CIÊNCIA E CONHECIMENTO
O meio acadêmico também desempenha um papel fundamental na viabilização desse projeto, garantindo base técnica e científica para o desenvolvimento regional.
Segundo a reitora da Universidade Federal de Rondônia (Unir), Marília Lima Pimentel, a integração é um esforço coletivo. “A integração não se faz apenas com infraestrutura, mas com conhecimento. A academia está presente para oferecer o suporte técnico e a pesquisa necessários para que esse corredor logístico traga desenvolvimento sustentável e social para nossa região”, salientou.
ROTAS DE INTEGRAÇÃO
O secretário de Articulação Institucional do Ministério do Planejamento e Orçamento do Brasil, João Villaverde, detalhou como Rondônia se encaixa no plano nacional através da integração estratégica das rotas sul-americanas. “O Ministério do Planejamento desenhou cinco rotas de integração sul-americana e a Rota Quadrante Rondon passa exatamente por Rondônia. O governo federal quer consolidar esses caminhos para garantir que o Brasil esteja conectado aos vizinhos e ao mercado global. O Brasil exporta, hoje, majoritariamente para a China e não se faz logística moderna sozinho.”
CONEXÃO LOGÍSTICA
Para os governadores vizinhos, a conexão logística da Rota Bioceânica vai além da economia e representa um marco histórico de unidade regional:
Diego Paco Mamani |Governador de Arica e Parinacota, Chile:
“Nos reunimos para impulsionar novamente esta integração turística, social e logística, buscando trabalho e oportunidades para a nossa gente. Se continuarmos trabalhando juntos e em unidade, vamos conseguir”, evidenciou.
José Alejandro Unzueta | Governador de Beni, Bolívia:
“Hoje, o que nossos antepassados sonharam está se tornando realidade através da unidade. Rondônia e Beni deixaram de ser simplesmente a fronteira; hoje somos o coração da integração sul-americana”, destacou.
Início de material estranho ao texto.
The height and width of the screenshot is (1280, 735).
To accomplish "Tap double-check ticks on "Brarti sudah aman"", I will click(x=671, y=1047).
Johnny Vedia Rodríguez | Governador de Oruro, Bolívia
“Isto já não é um sonho, cada vez se torna mais realidade. Estamos consolidando este corredor logístico para dar facilidade aos empresários, criando uma via para que os produtos cheguem ou saiam o mais rápido possível”, afirmou.
NOVIDADE NO PROGRAMA DE ROTAS
O encerramento do primeiro dia do evento, uma iniciativa estratégica do governo de Rondônia, coordenada pela Secretaria Especial de Integração do Estado de Rondônia em Brasília (Sibra) e pela Secretaria de Desenvolvimento Econômico (Sedec), com a atuação das demais pastas estaduais, foi marcado por um ato decisivo. O governador de Rondônia, Marcos Rocha, entregou ao Secretário de Articulação Institucional do Ministério do Planejamento, João Villaverde, a solicitação para que o trecho do município de Costa Marques até o Pacífico fosse incluído no Programa Rotas de Integração Sul-Americana, consolidando Rondônia como peça-chave na logística internacional.